- Description of the task -
Repeat the items from the line with "The width and height of the screenshot is (602, 702)." up to and including the line with "pyautogui.click(x=17, y=247)".

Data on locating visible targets
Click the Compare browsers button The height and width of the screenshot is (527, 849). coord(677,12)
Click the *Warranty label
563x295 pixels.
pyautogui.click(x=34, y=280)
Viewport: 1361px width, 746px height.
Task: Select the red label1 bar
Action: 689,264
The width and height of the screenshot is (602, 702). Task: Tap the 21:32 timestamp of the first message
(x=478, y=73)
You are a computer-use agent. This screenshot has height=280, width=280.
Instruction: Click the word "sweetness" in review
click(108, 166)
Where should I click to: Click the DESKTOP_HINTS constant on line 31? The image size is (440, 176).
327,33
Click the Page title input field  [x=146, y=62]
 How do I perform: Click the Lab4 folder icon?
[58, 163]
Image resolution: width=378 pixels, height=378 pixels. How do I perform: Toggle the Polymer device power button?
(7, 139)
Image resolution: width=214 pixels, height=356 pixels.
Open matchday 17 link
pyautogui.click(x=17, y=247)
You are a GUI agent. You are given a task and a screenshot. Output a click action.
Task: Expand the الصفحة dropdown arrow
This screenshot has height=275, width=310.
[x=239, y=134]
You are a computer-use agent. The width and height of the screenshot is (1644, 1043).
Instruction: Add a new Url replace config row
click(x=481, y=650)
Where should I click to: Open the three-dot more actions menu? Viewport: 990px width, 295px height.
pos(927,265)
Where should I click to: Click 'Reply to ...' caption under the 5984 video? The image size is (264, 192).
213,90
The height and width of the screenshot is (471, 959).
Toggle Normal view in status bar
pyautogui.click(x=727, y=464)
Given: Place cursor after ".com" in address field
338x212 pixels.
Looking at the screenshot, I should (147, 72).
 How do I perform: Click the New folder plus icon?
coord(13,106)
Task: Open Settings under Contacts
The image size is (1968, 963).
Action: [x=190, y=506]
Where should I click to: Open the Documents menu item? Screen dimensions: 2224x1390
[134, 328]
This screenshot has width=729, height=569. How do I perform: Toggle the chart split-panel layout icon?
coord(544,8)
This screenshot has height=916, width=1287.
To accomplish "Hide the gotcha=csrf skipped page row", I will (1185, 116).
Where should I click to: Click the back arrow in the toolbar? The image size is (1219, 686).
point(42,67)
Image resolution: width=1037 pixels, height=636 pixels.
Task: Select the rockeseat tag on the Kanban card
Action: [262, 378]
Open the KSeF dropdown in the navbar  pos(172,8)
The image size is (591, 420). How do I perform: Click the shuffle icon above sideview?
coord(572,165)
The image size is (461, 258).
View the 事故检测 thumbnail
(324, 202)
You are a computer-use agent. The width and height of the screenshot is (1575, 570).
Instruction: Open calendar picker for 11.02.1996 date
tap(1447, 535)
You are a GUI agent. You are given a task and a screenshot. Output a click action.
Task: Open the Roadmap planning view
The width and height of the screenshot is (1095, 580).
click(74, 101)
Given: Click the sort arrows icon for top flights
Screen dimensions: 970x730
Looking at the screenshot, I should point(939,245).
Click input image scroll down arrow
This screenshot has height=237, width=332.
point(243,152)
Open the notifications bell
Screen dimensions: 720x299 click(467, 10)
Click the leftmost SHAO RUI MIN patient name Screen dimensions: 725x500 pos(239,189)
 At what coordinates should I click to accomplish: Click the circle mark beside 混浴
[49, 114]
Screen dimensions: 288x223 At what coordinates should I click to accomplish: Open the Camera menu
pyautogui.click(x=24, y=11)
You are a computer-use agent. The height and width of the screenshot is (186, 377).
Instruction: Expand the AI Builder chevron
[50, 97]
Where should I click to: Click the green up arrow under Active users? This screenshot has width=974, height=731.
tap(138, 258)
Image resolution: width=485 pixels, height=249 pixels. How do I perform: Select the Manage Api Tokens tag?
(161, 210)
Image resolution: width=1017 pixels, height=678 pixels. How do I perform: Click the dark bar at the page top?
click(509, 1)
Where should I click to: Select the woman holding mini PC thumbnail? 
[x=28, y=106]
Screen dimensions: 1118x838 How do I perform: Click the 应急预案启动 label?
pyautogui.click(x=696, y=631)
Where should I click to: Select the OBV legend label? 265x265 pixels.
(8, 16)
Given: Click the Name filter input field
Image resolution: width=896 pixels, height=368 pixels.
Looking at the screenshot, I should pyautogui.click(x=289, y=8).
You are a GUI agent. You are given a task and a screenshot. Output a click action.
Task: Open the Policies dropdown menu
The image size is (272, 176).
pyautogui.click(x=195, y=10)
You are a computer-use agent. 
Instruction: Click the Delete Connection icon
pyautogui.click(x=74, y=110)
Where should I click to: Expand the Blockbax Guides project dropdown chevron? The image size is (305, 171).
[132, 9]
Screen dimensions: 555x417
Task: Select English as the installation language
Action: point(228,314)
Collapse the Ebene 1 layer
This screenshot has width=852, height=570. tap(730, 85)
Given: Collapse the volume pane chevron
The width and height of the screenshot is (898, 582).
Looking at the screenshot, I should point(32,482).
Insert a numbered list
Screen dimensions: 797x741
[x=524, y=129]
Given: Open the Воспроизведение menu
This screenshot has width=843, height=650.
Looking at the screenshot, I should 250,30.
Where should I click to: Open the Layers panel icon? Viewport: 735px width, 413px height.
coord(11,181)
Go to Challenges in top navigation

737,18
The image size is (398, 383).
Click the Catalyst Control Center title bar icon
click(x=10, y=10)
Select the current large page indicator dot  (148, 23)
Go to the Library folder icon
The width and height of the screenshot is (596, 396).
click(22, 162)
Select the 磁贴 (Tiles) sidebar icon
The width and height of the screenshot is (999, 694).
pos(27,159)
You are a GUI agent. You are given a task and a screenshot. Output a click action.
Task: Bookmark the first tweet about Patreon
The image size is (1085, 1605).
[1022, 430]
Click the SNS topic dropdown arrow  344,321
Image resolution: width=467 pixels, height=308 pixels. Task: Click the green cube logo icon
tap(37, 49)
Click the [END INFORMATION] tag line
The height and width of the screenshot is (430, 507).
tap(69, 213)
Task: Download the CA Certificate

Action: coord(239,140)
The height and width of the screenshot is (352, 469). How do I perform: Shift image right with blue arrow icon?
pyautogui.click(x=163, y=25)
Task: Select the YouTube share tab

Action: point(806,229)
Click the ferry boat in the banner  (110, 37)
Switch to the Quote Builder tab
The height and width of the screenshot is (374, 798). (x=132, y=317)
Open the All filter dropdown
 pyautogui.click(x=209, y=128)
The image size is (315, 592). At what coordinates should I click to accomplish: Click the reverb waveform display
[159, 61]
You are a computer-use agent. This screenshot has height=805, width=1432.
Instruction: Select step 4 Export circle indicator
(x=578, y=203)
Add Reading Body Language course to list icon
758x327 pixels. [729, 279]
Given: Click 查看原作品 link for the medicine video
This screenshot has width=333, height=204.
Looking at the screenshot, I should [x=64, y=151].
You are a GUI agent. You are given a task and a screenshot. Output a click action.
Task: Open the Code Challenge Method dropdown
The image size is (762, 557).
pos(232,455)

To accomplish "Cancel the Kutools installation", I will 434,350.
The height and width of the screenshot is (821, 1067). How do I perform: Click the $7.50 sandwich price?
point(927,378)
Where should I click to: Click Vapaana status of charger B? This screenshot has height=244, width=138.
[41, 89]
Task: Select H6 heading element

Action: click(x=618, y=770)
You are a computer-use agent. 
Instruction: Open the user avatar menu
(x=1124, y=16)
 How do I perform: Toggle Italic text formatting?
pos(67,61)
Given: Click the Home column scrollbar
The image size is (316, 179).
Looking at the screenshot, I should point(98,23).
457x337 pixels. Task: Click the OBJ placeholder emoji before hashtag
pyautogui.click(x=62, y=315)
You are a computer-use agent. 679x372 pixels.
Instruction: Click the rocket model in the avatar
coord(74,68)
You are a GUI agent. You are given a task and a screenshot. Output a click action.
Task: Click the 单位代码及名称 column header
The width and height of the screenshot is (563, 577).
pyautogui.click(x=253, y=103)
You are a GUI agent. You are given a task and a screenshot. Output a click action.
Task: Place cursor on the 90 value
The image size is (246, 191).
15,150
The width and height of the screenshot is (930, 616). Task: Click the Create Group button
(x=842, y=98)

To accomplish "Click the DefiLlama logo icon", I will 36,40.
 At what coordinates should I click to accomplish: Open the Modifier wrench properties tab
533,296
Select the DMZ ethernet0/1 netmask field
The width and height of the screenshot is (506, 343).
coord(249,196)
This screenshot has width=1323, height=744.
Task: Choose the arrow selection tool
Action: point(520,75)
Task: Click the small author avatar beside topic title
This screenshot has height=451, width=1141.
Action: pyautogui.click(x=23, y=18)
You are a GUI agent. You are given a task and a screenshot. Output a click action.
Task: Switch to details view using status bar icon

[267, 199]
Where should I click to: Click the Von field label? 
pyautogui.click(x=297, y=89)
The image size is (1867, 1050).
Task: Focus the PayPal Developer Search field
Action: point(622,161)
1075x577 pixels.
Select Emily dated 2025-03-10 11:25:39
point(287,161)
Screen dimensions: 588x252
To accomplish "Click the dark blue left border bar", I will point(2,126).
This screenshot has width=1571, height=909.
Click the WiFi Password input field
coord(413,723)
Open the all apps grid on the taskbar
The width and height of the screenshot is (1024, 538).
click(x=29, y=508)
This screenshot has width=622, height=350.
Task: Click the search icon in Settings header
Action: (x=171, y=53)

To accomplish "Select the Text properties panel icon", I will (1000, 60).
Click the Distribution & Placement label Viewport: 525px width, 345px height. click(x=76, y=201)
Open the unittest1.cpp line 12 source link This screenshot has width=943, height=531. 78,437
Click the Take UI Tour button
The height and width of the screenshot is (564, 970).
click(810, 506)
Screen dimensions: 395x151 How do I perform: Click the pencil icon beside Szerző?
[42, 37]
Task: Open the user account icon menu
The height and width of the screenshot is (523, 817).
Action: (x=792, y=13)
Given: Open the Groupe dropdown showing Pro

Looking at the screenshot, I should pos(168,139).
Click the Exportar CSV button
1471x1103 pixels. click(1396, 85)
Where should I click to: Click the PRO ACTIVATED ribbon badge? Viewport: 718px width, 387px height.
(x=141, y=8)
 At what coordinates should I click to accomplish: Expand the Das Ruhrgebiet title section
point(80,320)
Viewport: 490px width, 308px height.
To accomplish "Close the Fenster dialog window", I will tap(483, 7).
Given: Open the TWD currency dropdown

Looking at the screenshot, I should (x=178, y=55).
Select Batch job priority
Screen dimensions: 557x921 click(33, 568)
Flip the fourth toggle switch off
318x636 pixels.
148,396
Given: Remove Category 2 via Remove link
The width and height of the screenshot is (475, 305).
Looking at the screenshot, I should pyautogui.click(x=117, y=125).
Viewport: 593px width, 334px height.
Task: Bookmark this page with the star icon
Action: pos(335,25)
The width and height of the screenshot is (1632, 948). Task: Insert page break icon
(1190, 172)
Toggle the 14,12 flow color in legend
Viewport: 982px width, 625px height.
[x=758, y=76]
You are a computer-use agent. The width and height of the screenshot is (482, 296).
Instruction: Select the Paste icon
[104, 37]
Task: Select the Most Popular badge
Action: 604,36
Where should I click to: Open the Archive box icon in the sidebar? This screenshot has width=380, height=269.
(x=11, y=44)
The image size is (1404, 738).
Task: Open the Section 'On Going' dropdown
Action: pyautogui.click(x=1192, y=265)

- Final result -
The width and height of the screenshot is (602, 702). Task: Tap the 21:32 timestamp of the first message
(x=478, y=73)
You are a computer-use agent. This screenshot has height=280, width=280.
Instruction: Click the word "sweetness" in review
click(108, 166)
Where should I click to: Click the DESKTOP_HINTS constant on line 31? The image size is (440, 176).
327,33
Click the Page title input field  [x=146, y=62]
 How do I perform: Click the Lab4 folder icon?
[58, 163]
Image resolution: width=378 pixels, height=378 pixels. How do I perform: Toggle the Polymer device power button?
(7, 139)
Image resolution: width=214 pixels, height=356 pixels.
Open matchday 17 link
pyautogui.click(x=17, y=247)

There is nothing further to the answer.